In unserem Fall war das, innerhalb kürzester Zeit ein funktionierendes Online-Geschäft auf die Beine stellen zu müssen, um die nötigsten Kosten zu decken. Parallel dazu wuchsen, geschürt von den Medien, die Ängste. Angst ist ein altbekanntes, hochwirksames Machtinstrument, um Menschen auf Kurs zu bringen. Eigentlich sollten wir das alle aus dem Geschichtsunterricht wissen. Doch wer sich nie mit seinen eigenen Ängsten auseinandergesetzt hatte, kam jetzt trotz dieses Wissens innerlich an seine Grenzen. Und wahrscheinlich war das die eigentliche Herausforderung dieser Zeit: mit den dunklen, unangenehmen Anteilen unseres Wesens umgehen zu lernen, die uns auf einmal so radikal ins Bewusstsein gerückt wurden.
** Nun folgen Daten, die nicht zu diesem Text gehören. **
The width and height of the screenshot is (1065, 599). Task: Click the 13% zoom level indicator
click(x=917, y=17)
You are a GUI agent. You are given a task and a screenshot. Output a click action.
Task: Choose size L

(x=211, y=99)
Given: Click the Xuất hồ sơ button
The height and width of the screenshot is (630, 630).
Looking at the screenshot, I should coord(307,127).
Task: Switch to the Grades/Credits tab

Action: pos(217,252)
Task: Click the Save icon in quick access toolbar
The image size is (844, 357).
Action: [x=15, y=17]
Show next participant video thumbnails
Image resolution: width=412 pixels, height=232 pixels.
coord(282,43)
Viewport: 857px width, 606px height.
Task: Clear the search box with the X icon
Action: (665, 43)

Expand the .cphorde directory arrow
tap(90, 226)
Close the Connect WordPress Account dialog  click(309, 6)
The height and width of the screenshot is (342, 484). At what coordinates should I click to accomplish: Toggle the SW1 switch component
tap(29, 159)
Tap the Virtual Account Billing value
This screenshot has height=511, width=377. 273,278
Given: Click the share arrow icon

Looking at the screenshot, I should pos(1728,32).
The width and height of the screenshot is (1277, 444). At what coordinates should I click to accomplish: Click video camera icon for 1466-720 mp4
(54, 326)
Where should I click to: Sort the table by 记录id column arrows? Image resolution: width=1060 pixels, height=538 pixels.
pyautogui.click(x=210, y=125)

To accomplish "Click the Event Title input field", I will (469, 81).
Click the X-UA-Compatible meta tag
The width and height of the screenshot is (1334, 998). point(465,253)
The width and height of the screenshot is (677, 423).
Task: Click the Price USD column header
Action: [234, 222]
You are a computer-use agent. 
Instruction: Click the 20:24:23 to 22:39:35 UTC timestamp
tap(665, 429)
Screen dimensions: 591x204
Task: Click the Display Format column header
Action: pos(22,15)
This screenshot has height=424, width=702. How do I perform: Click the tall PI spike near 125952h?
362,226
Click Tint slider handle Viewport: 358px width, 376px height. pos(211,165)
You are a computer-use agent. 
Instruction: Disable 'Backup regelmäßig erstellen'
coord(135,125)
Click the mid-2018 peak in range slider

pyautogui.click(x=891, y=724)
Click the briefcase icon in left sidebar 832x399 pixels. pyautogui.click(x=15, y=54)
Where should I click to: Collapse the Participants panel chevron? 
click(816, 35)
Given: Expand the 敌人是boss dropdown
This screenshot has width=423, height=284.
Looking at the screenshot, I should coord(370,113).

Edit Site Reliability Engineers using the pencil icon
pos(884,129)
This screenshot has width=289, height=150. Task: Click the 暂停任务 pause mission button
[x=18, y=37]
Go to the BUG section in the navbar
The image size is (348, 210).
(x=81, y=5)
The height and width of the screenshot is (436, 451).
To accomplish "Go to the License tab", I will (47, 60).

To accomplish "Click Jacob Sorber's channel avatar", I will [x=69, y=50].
Das war auch für mich schwer, obwohl ich schon einige private Krisen hinter mir habe.Geholfen hat mir vor allem die Entscheidung, den Fernseher auszuschalten, den Medienkonsum stark zurückzufahren, und stattdessen meine Meditationspraxis wieder aufzunehmen, und zwar gleich als erstes in der Früh. Das war erstaunlicherweise möglich, auch allein mit Kleinkind. Immer wenn sich dann trotz allem Ängste und Panik einstellen wollten, war ich dankbar über mein yogisches Wissen und die Techniken, die ich mittlerweile kenne, um beruhigend auf das autonome Nervensystem einzuwirken. Und ich war dankbar, dass mir trotz Abstandsregelungen einige Menschen näher kamen als zuvor, und ich mich durch diese Beziehungen getragen fühlen durfte. Auch das wirkte sich immer wieder enorm regulierend auf Körper und Psyche aus. Vielleicht ist das eine der wichtigsten Lektionen dieser Zeit: wir mögen noch so individualisiert leben, wir brauchen einander. Und wenn wir uns als ein starkes „Ich“ in einem starken „Wir“ sehen, können wir einen positiven Unterschied bewirken in einer Welt, die darauf angewiesen ist, dass wir unsere höchsten und besten Eigenschaften zum Wohle aller einsetzen. Vielleicht hat uns die Krise insofern dabei geholfen, als dass sie uns unsere niedrigsten bewusst gemacht hat. Bewusstsein ist der Schlüssel für Veränderung.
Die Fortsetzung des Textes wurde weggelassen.